Overseas, "we have to find a way to reduce the political value of weapons of mass destruction," notes Brig. Gen. Wallace Gregson Jr., the Marine Corps' director of strategy and plans. "Iraq can call up Saudi Arabia and say it has a choice: Stop siding with the US or lose Riyadh." That sort of blackmail, he believes, may become common in the future.

Strategists are also concerned that America's ethics, its media, and even its environmental conscience can be used as weapons of humiliation by a clever enemy. By hitting a US "soft spot," a third-world leader can shatter the country's resolve to wage war abroad, they say.

"The [US] military is more concerned with its casualties than with the strength of the enemy," says Harvey Sapolsky, director of the Massachusetts Institute of Technology's Security Studies Program. "Our enemies realize if they kill enough Americans, they can get us to go home."

While the US now relies on its high-tech weapons to keep casualties down, that confidence is "fatally flawed" when it comes to protecting America's communication and financial infrastructure, says Col. Stephen Wright, a national defense fellow at the Fletcher School of Law and Diplomacy in Medford, Mass, where a conference on military strategy was held last month. Computer expertise is spreading rapidly throughout the world. "The new technology means a smaller state can now trip up the United States much more easily," he says.

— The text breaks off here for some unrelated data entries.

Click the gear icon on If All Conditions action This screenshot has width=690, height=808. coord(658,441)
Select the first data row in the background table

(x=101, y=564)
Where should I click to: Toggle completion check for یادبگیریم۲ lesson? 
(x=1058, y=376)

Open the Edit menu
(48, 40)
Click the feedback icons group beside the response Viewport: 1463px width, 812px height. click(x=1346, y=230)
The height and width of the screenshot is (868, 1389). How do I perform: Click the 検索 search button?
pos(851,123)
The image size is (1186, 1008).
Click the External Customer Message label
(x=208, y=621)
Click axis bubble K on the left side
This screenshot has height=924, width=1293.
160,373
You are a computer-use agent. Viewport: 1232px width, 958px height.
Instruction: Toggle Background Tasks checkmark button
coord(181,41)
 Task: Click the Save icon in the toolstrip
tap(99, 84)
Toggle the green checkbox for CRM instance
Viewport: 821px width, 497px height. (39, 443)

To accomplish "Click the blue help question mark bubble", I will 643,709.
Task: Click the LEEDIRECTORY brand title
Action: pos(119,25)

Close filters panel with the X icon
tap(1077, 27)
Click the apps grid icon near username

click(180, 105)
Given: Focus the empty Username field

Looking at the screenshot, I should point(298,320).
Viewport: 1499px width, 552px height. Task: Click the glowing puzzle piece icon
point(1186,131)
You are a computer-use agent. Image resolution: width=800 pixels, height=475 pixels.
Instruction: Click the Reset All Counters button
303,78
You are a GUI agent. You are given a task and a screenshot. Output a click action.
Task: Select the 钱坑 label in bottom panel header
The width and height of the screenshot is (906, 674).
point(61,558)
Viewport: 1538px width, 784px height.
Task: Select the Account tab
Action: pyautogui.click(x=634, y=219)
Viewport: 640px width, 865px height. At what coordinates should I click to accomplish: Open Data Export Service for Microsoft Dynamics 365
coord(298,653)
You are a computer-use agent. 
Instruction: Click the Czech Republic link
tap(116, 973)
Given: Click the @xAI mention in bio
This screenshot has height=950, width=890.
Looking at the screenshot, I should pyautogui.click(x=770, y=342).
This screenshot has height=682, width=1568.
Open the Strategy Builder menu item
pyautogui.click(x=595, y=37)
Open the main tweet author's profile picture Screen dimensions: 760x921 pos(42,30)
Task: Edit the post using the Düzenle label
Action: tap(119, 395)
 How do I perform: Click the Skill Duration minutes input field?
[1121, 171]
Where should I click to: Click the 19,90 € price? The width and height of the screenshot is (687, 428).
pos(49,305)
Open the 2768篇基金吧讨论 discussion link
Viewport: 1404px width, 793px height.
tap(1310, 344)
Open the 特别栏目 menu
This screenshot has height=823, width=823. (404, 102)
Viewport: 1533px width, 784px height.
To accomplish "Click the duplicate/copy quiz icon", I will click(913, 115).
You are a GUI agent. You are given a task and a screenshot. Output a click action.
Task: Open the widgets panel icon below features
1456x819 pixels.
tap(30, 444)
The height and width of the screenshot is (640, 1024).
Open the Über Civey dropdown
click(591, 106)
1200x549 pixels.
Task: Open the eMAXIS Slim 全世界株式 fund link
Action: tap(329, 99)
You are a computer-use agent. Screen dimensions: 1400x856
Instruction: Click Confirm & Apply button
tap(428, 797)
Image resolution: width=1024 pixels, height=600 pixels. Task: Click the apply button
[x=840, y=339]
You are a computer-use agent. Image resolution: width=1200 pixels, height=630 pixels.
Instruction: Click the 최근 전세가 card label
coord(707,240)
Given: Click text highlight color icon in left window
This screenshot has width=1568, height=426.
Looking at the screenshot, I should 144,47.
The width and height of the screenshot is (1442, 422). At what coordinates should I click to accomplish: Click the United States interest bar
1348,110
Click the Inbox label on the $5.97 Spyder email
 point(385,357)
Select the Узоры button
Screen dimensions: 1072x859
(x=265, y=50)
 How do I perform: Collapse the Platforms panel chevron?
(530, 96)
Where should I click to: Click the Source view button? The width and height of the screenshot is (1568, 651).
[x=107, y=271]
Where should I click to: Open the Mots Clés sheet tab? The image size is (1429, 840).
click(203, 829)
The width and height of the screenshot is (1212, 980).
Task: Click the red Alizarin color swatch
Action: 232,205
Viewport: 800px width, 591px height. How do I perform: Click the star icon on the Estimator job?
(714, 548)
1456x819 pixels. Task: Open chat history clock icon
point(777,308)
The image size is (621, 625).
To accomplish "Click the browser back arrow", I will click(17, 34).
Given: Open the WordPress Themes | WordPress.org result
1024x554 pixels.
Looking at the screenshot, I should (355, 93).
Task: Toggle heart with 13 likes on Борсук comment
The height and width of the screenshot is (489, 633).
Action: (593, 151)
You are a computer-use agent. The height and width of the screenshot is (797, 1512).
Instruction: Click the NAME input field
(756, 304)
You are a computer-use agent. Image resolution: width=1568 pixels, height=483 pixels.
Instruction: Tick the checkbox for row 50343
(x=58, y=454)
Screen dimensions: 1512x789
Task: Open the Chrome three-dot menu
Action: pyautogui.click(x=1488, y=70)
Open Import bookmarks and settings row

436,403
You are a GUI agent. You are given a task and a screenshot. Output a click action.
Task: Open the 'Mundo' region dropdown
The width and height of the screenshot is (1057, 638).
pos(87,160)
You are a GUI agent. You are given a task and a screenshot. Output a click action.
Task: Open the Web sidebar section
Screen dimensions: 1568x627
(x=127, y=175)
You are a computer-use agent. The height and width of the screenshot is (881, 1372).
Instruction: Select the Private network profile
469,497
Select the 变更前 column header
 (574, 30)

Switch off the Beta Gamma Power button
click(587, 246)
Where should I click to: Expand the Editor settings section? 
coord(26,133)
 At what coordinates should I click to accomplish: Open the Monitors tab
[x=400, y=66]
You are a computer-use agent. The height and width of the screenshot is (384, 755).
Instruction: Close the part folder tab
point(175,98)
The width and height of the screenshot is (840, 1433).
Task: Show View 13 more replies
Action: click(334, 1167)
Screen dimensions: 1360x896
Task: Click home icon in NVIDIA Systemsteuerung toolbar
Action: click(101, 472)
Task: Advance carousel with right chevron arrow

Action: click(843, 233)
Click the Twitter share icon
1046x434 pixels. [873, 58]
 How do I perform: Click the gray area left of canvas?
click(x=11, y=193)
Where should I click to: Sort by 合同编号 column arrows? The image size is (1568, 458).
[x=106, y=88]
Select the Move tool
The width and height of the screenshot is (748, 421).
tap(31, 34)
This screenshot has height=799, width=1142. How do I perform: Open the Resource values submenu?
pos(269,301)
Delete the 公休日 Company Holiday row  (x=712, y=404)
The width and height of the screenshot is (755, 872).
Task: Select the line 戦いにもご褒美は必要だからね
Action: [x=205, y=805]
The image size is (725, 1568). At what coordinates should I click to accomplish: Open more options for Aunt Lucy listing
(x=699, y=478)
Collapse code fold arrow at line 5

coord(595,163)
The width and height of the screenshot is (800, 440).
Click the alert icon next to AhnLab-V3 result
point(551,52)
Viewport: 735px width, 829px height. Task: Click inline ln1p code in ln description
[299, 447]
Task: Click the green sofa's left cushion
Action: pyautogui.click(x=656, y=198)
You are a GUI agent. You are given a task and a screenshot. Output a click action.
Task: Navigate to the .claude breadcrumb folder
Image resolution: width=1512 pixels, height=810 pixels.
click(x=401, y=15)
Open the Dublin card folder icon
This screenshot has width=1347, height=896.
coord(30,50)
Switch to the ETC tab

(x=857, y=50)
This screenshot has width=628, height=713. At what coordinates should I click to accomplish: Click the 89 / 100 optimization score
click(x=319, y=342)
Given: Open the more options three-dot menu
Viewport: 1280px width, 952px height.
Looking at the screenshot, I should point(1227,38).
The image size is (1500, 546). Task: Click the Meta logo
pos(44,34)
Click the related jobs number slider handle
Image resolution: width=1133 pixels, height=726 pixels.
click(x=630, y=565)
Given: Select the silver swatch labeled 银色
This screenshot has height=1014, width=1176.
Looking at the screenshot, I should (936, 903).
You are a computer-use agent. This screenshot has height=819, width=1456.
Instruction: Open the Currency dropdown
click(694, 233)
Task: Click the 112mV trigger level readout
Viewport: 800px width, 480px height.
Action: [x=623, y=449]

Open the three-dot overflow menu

And the battlefields of tomorrow are more likely to be in urban areas than in deserts or mountains. "It will always be in a city," says the Marines' Krulak. "This is dangerous. It is not where we want to be."

In Mogadishu, Somalian Gen. Mohamed Farah Aideed used graffiti and a cellular phone network that matched that of the US to transmit messages.

To adapt to new battlefields, the US must reduce its visibility. Instead of using vulnerable and locally unpopular land bases, the military plans to move much of its structure to ships so it will be more mobile. "The next century will be the golden age of sea power," predicts Admiral Donald Pillig, vice-chief of US Naval Operations.

And when soldiers enter cities, their tactics will be radically different from the past.

The Marines will learn Peace Corps tactics to help civilians, but they will also be ready to fight a "ferocious tribesman," Krulak says. "A soldier will go from rendering humanitarian assistance to peacekeeping to all-out street fighting, all in the same day, all within three blocks in the same city," he predicts. "A total [military] transformation is what we're calling it."